Problem statement
Repeat the lines below exactly as written, please, from the line with "Given: Open Pankaj Goyal's profile avatar" to the line with "Toggle Team lead's", both lines included, and no others.

+===+

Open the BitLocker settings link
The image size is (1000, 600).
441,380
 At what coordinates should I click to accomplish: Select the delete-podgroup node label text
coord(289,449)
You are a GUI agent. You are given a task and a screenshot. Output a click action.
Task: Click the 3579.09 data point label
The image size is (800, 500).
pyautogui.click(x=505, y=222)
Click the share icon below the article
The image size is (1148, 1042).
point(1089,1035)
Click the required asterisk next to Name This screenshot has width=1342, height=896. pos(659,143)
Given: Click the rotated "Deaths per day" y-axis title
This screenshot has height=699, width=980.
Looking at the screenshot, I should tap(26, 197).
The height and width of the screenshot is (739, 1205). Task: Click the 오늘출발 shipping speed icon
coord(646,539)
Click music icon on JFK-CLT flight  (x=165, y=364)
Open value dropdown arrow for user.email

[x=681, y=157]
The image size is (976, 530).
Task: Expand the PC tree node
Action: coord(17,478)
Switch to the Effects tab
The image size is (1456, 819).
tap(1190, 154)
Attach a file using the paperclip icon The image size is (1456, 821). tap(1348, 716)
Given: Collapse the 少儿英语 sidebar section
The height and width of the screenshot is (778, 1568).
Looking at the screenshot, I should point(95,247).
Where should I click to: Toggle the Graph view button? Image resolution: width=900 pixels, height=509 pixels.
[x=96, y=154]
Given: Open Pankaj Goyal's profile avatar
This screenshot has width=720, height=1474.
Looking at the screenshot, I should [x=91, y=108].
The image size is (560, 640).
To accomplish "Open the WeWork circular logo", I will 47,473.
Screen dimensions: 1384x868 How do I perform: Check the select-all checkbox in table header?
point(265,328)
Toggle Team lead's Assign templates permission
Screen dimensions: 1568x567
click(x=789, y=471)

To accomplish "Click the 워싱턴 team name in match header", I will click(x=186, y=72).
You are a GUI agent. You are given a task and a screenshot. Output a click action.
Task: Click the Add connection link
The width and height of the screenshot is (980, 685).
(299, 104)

+===+

Response below
Given: Open Pankaj Goyal's profile avatar
This screenshot has width=720, height=1474.
Looking at the screenshot, I should [x=91, y=108].
The image size is (560, 640).
To accomplish "Open the WeWork circular logo", I will 47,473.
Screen dimensions: 1384x868 How do I perform: Check the select-all checkbox in table header?
point(265,328)
Toggle Team lead's Assign templates permission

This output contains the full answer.